Он лежал на спине, глядя в чёрный, каменный потолок штольни, и не считал удары своего сердца. Раньше он считал всегда. Проверял, не пропустило ли оно очередной такт, не стало ли реже, не остановилось ли вовсе. Теперь сердце билось ровно, спокойно, почти механически. Как у человека, который никогда не платил. Как у того, кто не носил в себе Стекло. Но он платил. Он носил. И сердце билось ровно только потому, что биться было почти нечем.
Правая рука, перевязанная чистой белой тканью, лежала поверх шерстяного одеяла. Ирис наложила повязку ещё вчера, когда они вернулись из восточной башни. Кожа на костяшках была содрана — не мечом, не осколком, а собственными ударами о протез неизвестного, когда он пытался удержать Лиру. Повязка была белой, но Эйнар знал: под ней, на бинтах, уже проступили тёмные, маслянистые пятна. Не кровь — что-то другое. Что-то, что не хотело сворачиваться, не хотело сохнуть, не хотело исчезать. Память о том, что он не успел.
Левая рука, скрытая протезом из обсидиана и старой кожи, покоилась на груди. Протез был чёрным, маслянистым, пустым. Он не блестел, не отражал свет, не притягивал взгляда. Тоомас сковал его за одну ночь — лёгкий, прочный, почти невидимый в темноте. «Он не даст тебе силы, Пророк, — сказал тогда кузнец. — Но он не даст тебе забыть, что ты заплатил. Каждый раз, когда ты поднимешь эту руку, ты вспомнишь, чего она стоила. Это не подарок. Это напоминание».
Эйнар помнил. Он помнил всё. Каждое имя, каждое лицо, каждую смерть. И свою руку. И свою надежду, которую отдал Хозяину зеркал. И Лиру.
Особенно Лиру.
Он повернул голову. Рядом, на лежанке из еловых веток и старого плаща, никого не было. Ирис спала в другом конце штольни, у повозки с ранеными — она провела там всю ночь, вливая в умирающих последние отвары из сушёных трав, которых оставалось всё меньше. Эйнар не звал её. Не хотел. Он должен был привыкнуть к тому, что её нет рядом. Что её никогда больше не будет рядом. Что она ушла туда, откуда не возвращаются. Или возвращаются, но уже не теми. Или возвращаются, но не помнят, зачем уходили.

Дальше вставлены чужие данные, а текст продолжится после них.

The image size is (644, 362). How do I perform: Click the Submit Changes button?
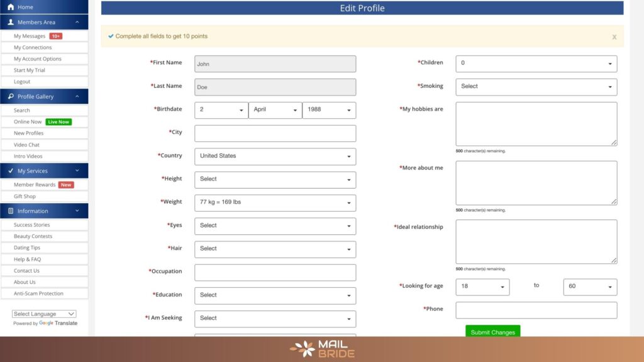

Он сел, опираясь на правую руку. Колени не дрожали. Пальцы ног, босые, коснулись холодной, влажной земли, и он не отдёрнул их — принял холод как данность, как напоминание о том, что он жив, а живое чувствует. Но чувствовал ли он? Он не знал. Он знал только, что его тело двигается, дышит, сжимает кулаки. А внутри — ничего. Пустота. Не та, абсолютная, всепоглощающая, которая жила в колодце, а другая — человеческая. Пустота того, кто перестал надеяться. Кто помнит, что такое надежда, но не чувствует её.
Пальцы правой руки, сжатые в кулак, что-то зажали. Эйнар разжал их медленно, осторожно, как будто боялся, что то, что он держит, рассыплется при первом же движении.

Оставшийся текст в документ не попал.